Selected extract:
════════
Skip to content

TylorShine/MNP-SVC

Repository files navigation

MNP-SVC

Minimized-and-Noised-Phase harmonic source Singing Voice Convertion


Language: English | 简体中文* (comming soon) | 한국어* (comming soon) | 日本語

(*: machine translation. PR is welcome to native translations!)

📒Introduction

MNP-SVC is a open source singing voice conversion project dedicated to the development of free AI voice changer software that can be popularized on personal computers. These aims are inherited from an original repository. (DDSP-SVC)

Compared with an original, not to use the external vocoder and diffusion models, improved noise robustness thank by (DP)WavLM and change unvoiced pitch handling, and improved result (my feeling, subjectively). And there are many improvements (e.g. change losses, fast interpolation method, pretraining method for decrease original speaker feature leakage), implementations (e.g. easy intonation curve tweak).

This repo focus to improvement:

  • learning multiple speakers at once into a single model
    • reduce an original speaker's features and fit to target speaker's one
    • still keep even small model size
  • more natural and smooth output result
    • and computational cost still keep not heavily

MNP refers: Minimized-and-Noised-Phase harmonic source.
After some experimentation, I changed harmonic source signal of synthesizer from linear-phase sinc to minimized-phase windowed sinc because I put the assumption that the unnatural and slightly not catchy sensations of the result may be due to the fact that the phase is linear. (And maybe, that thing made learning filters harder.) This is appropriate that I think because all naturally occurring sounds, including human voices, are in minimum phase.
And improved acoustic model: The Noised-Phase Harmonic Source (named by me, I'm not a scholar.).

Different of model structure from DDSP-SVC is about:

  • Use the ConvNeXt-V2-like convolution layers
  • Use speaker embedding (optionally you can disable it)
  • Use conv layer after combining F0, phase and speaker embed

Disclaimer: Please make sure to only train DDSP-SVC models with legally obtained authorized data, and do not use these models and any audio they synthesize for illegal purposes. The author of this repository is not responsible for any infringement, fraud and other illegal acts caused by the use of these model checkpoints and audio.

1. 🔨Installing the dependencies

(for Windows users) Easy setup

Simply double-clicking launch.bat. This script doing:

  1. Download the WinPython
  2. Extract downloaded archive
  3. Make the venv python environment and install require packages
  4. Download pre-trained models

when first time execution.
For the next time, you can launch this script and use this console.

(for other OS users) Manual setup

1-1. Install dependencies with pip

We recommend first installing the PyTorch from the official website. then run:

pip install -r requirements/main.txt

NOTE: I only test the code using python 3.11.8 (windows) / 3.12.1 (Ubuntu) + cuda 11.8 + torch 2.2.2, too new or too old dependencies may not work.

1-2. Download pre-trained models

  • Feature Encoders:

    1. Download the pre-trained DPWavLM encoder and put it under models/pretrained/dphubert folder.
    2. Download the pre-trained wespeaker-voxceleb-resnet34-LM (pyannote.audio ported) speaker embed extractor (both pytorch_model.bin and config.yaml) and puts it under models/pretrained/pyannote.audio/wespeaker-voxceleb-resnet34-LM folder.
════════
Stated exercise 1:
Copy the rows below word for word, everything from their first line down to the line containing "YouTube (1062, 60)", both included.
════════
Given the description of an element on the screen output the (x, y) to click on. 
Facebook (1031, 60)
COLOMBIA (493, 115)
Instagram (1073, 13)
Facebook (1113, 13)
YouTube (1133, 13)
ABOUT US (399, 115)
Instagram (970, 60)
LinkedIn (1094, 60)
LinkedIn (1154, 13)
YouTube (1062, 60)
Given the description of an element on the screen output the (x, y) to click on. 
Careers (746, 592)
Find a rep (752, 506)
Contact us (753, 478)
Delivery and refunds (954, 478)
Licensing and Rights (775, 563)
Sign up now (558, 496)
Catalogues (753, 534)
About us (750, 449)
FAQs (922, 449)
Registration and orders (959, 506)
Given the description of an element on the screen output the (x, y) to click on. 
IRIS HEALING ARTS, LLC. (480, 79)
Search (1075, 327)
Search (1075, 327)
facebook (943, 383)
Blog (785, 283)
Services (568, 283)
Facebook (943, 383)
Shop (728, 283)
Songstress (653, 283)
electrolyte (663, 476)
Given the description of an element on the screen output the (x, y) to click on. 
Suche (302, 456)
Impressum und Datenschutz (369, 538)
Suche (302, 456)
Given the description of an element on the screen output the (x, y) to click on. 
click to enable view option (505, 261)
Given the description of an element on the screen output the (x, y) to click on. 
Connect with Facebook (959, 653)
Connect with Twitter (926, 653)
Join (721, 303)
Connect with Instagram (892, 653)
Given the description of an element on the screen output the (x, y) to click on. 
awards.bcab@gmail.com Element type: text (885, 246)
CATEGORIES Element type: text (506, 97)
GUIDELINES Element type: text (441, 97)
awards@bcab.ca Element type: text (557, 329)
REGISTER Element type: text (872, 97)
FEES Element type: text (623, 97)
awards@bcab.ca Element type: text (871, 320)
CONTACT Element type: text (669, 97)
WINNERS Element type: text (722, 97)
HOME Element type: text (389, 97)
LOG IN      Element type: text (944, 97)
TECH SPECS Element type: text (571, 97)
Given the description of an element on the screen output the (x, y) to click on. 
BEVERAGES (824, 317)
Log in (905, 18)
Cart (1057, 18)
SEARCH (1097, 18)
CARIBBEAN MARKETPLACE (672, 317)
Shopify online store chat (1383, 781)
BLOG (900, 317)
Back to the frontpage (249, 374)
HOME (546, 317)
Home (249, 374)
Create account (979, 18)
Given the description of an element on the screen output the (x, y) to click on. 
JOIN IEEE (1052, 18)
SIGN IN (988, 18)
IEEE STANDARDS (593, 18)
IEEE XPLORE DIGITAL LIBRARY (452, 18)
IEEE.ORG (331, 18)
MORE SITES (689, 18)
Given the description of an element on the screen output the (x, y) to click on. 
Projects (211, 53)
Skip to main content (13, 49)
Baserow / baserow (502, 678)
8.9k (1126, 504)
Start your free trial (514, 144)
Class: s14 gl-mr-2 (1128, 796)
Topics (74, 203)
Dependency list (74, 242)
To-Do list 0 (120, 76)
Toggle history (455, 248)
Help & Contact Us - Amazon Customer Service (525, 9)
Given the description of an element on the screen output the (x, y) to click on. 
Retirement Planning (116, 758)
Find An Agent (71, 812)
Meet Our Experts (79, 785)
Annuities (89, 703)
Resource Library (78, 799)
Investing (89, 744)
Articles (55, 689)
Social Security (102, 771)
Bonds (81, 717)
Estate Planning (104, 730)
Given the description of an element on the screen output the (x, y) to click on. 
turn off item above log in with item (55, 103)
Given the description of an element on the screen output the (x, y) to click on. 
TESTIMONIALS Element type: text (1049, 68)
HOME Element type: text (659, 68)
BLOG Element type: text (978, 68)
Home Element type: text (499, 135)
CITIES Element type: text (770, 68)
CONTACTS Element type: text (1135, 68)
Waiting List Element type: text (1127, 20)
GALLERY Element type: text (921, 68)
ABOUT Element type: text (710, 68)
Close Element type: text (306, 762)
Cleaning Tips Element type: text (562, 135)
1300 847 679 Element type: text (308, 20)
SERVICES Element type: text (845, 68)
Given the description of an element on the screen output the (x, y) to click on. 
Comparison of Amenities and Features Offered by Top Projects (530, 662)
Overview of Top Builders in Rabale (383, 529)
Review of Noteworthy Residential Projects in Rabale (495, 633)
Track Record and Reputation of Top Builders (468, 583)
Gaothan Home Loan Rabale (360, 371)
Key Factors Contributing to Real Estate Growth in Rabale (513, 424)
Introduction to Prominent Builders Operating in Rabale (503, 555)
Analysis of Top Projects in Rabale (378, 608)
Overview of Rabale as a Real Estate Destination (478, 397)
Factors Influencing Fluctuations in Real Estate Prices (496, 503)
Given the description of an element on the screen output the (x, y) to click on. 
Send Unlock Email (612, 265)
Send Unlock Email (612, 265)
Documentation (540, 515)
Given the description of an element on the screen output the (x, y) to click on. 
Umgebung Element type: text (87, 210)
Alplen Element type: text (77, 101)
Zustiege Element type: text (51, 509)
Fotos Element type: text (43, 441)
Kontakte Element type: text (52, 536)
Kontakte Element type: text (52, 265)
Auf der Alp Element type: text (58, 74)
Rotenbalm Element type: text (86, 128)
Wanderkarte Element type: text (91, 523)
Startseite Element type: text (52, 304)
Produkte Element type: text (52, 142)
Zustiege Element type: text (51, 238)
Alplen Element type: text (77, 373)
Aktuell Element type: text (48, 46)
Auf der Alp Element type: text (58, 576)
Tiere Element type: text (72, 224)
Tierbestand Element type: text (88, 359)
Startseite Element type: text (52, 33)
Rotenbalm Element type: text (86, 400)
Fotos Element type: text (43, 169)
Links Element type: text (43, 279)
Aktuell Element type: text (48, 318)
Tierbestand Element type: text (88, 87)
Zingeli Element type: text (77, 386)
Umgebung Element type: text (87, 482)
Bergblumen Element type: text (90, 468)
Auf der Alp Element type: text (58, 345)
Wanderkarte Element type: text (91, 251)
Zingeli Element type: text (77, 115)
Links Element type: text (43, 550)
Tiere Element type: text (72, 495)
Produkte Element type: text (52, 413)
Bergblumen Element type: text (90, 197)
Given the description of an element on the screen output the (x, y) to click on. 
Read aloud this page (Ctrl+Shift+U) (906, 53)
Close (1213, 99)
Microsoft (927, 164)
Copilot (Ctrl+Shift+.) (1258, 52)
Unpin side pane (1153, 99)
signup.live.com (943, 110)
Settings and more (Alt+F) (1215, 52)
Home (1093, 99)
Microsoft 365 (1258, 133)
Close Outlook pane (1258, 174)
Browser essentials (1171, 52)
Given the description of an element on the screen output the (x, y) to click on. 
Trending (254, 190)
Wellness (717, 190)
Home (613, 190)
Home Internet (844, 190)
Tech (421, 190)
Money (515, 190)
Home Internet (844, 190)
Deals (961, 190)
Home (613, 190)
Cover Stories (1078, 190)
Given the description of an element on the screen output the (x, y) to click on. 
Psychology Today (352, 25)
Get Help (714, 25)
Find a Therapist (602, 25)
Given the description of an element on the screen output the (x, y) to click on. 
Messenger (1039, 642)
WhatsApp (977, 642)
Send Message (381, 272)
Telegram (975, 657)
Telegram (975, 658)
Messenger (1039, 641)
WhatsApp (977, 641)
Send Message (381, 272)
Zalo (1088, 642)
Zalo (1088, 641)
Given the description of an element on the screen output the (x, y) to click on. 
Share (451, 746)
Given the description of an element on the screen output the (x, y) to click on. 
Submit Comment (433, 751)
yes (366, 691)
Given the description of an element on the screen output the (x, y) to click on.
════════
Stated exercise 2:
According to the MNP-SVC page, which Python, CUDA, and torch versions was the code tested with?

Exercise result 1:
Given the description of an element on the screen output the (x, y) to click on. 
Facebook (1031, 60)
COLOMBIA (493, 115)
Instagram (1073, 13)
Facebook (1113, 13)
YouTube (1133, 13)
ABOUT US (399, 115)
Instagram (970, 60)
LinkedIn (1094, 60)
LinkedIn (1154, 13)
YouTube (1062, 60)

Exercise result 2:
Python 3.11.8 on Windows or 3.12.1 on Ubuntu, with CUDA 11.8 and torch 2.2.2.